Logo Bloomberg Technoz

Bisnis Chandra Asri tertekan imbas tingginya harga bahan baku perseroan, utamanya naphtha, sebagai rentetan dari kenaikan harga minyak dunia.

“Karena kondisi perang Ukraina dengan Rusia menyebabkan harga minyak naik, harga gas naik. Karena perang tersebut, buat naphtha naik,” ucap Suryandi. Saat biaya produksi menjadi tinggi, berujung pada marjin laba yang diterima Chandra Asri kian menipis.

Tantangan bisnis TPIA tahun lalu tidak berhenti sampai di sana.  Permintaan dari luar negeri, khususnya China. Pemerintah Beijing sepanjang tahun lalu masih mengetatkan aturan pembatasan aktivitas, termasuk pada dunia usaha dan industri.

Komplek pabrik petrokimia PT Chandra Asri Petrochemical Tbk (TPIA). (Dok Perusahaan)

“Tahun lalu memang demand kita kurang sekali. Pemberlakuan China yang tidak membuka lockdown [2022] menjadikan industri tutup. Saat oversupply di pasar, demand kurang, hukum berlaku [penurunan harga]. Saya juga bingung saat semua [negara] mulai buka [lockdown] kenapa tahun lalu China masih tutup,” jelas dia.

Meski merugi, sepanjang Januari hingga Desember 2022 Chandra Asri masih mencatatkan pendapatan bersih US$ 2,3 miliar, meski angka tersebut turun 7,5% dibanding periode sebelumnya.

“Penjualan dari kami melihat memang tidak hanya berubah, ditopang oleh pasar dalam negeri yang masih kuat. Kondisi keuangan perusahaan sampai ditanya oleh pemegang saham. Namun sampai kini dan terus berlanjut kami tetap prudent dan resilient dengan posisi kas kami yang masih US$ 2 miliar,” tegas Suryandi.

Pabrik Chandra Asri Perkasa Beroperasi 2026

Suryandi menyatakan proses pembangunan pabrik baru TPIA, Chandra Asri Perkasa atau lazim dikenal dengan istilah CAP2, tetap ditargetkan selesai dan beroperasi tiga tahun dari sekarang. Meski diakui sempat terjadi penundaan imbas dari pandemi Covid-19 dan ketegangan geopolitik Rusia dengan Ukraina.

Tahun ini perseroan akan menyelesaikan final investment decision (FID) untuk pabrik CAP2, dengan target memulai pembangunan pada kuartal I-2024 dan memakan waktu maksimal tiga tahun.

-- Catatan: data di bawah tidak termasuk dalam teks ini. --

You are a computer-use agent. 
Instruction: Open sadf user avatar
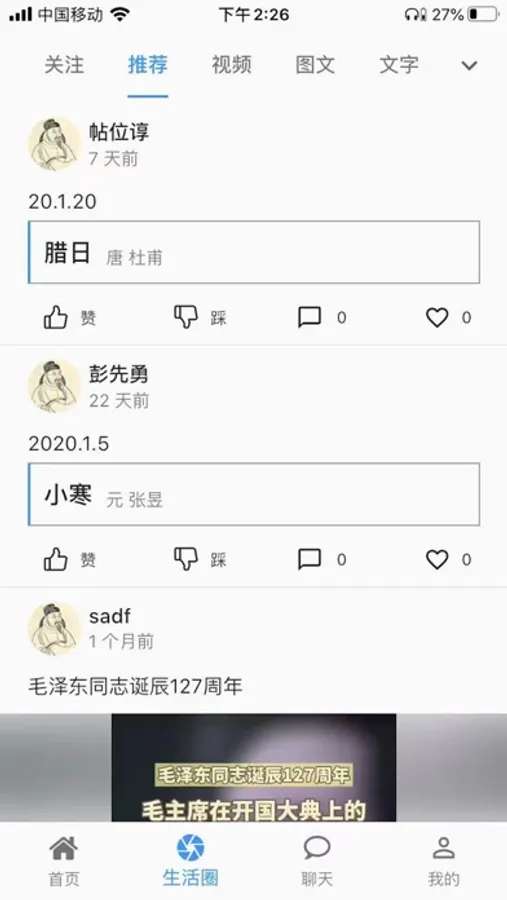pyautogui.click(x=55, y=628)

“Kami masih lakukan final decision (FID), menghitung ulang kebutuhan investasinya dalam enam bulan sampai setahun ini, dan pabrik [CPA2] jadi rencana besar Chandra Asri Petrochemical dalam pengembangan industri petrokimia di Indonesia. Harapannya tahun 2026 sudah bisa beroperasi,” kata dia.

Pabrik CAP2 nantinya akan jadi satu kesatuan pengembangan chlor-alkali, dimana perseroan telah bermitra dengan Indonesia Investment Authority (INA), sovereign wealth fund Indonesia. Pengembangan chlor-alkali dan ethylene dichloride menjadi salah satu upaya Chandra Asri untuk mendukung hilirisasi komoditas nikel dan alumina.

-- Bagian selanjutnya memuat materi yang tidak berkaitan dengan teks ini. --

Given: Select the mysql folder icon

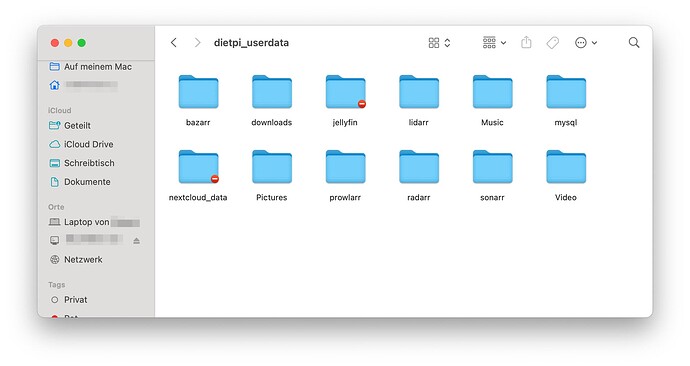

“CA EDC akan menghasilkan produk yang dibutuhkan untuk mengekstraksi nikel dan alumina. Kita ketahui nikel jadi salah satu komponen penting dalam kebutuhan baterai di kendaraan listrik,” ucap Suryandi.

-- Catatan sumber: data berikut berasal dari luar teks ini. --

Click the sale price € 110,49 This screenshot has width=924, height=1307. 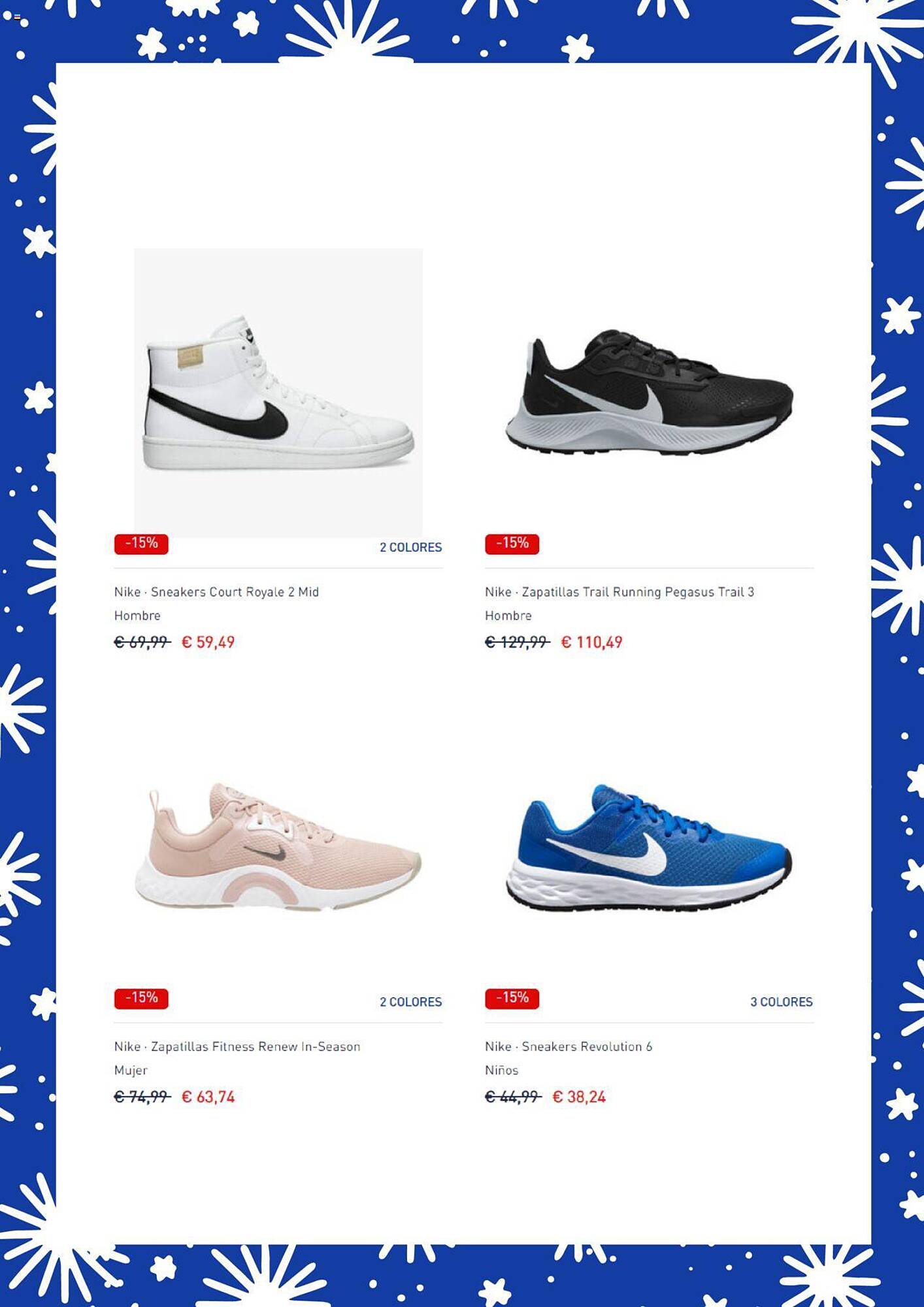pyautogui.click(x=592, y=642)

Diketahui pabrik chlor-alkali akan menghasilkan 400.000 ton per tahun caustic soda/soda kaustik atau soda api, serta 500.000 ton per tahun zat kimia ethylene dichloride (EDC). Kedua bahan ini, menurut, Presiden Direktur dan CEO Chandra Asri, Erwin Ciputra, menjadi upaya mengurangi impor Indonesia. CA EDC juga akan memenuhi pasar ekspor khususnya Asia Tenggara.